Cette miniature pleine page est peinte au verso du folio 82 des Chants royaux sur la Conception couronnés au puy de Rouen de 1519 à 1528, conservés à la Bibliothèque nationale de France, département des manuscrits (Français 1537). On appelait “puy” sous l’Ancien Régime des concours artistiques de poésie ou de musique qui avaient alors une grande popularité et permettaient aux meilleurs écrivains et artistes du royaume de France de rivaliser en faveur des Arts. Ce manuscrit recueille les poésies lauréates des années 1519 à 1528. Parmi les gagnants du Puy de Rouen, notons le nom de Clément Marot. L’ouvrage est illustré de nombreuses miniatures pleine page, dues à la main de trois artistes différents.
Cette miniature du Christ Apothicaire développe un thème très original : le Christ y est représenté comme un apothicaire dans sa pharmacie, prescrivant à Adam et Eve le remède du salut !
Ce thème développe l’analogie du Christ comme médecin, reprise du Nouveau Testament notablement par saint Augustin et le pape Grégoire VII : la grâce de la rédemption par la Croix et la résurrection est le meilleur médicament dont l’homme et la femme ont réellement besoin.
Comme il l’a montré au cours de sa vie publique au travers des nombreuses guérisons miraculeuses qu’il a accomplies, Jésus-Christ n’a pas seulement pouvoir de guérir des maladies, mais aussi de pardonner les péchés : il est le Bon Pasteur venu guérir l’homme tout entier, âme et corps ; il est le médecin dont les malades ont besoin. Sa compassion envers tous ceux qui souffrent va si loin qu’il s’identifie avec eux : ” J’ai été malade et vous m’avez visité ” (Matthieu XXV, 36).

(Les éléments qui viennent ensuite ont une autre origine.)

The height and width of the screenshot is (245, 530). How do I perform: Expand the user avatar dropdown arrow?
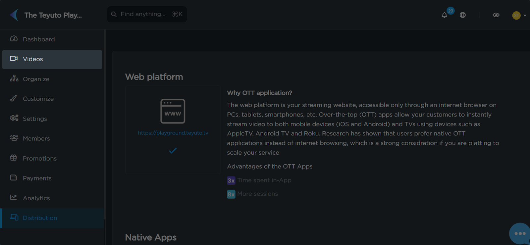[525, 15]
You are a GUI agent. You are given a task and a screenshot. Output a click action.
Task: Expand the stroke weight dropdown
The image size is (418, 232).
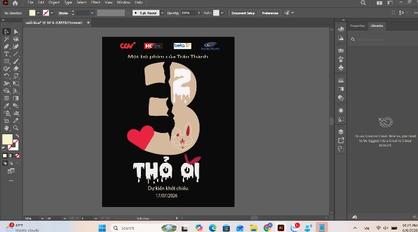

Cette miniature du Christ dans une officine d’apothicaire semble avoir connu un succès très large par la suite. Le Christ Apothicaire est repris en peinture par le Strasbourgeois Wilhelm Baur vers 1625-1630. Et par la suite, on a recensé plus d’une centaine de reprise de ce thème iconographique original. Le plus souvent, ces représentations sont une source de premier choix pour connaître l’histoire des officines pharmaceutiques, car elles décrivent en général les pharmacies telles qu’elles existaient à l’époque où l’artiste a exploité ce thème. Souvent, les noms des médicaments furent portés sur les bocaux des étagères, les artistes y inscrivant les noms des trois vertus théologales (la foi, l’espérance et la charité) et des quatre vertus cardinales (la prudence, la tempérance, la force d’âme et la justice).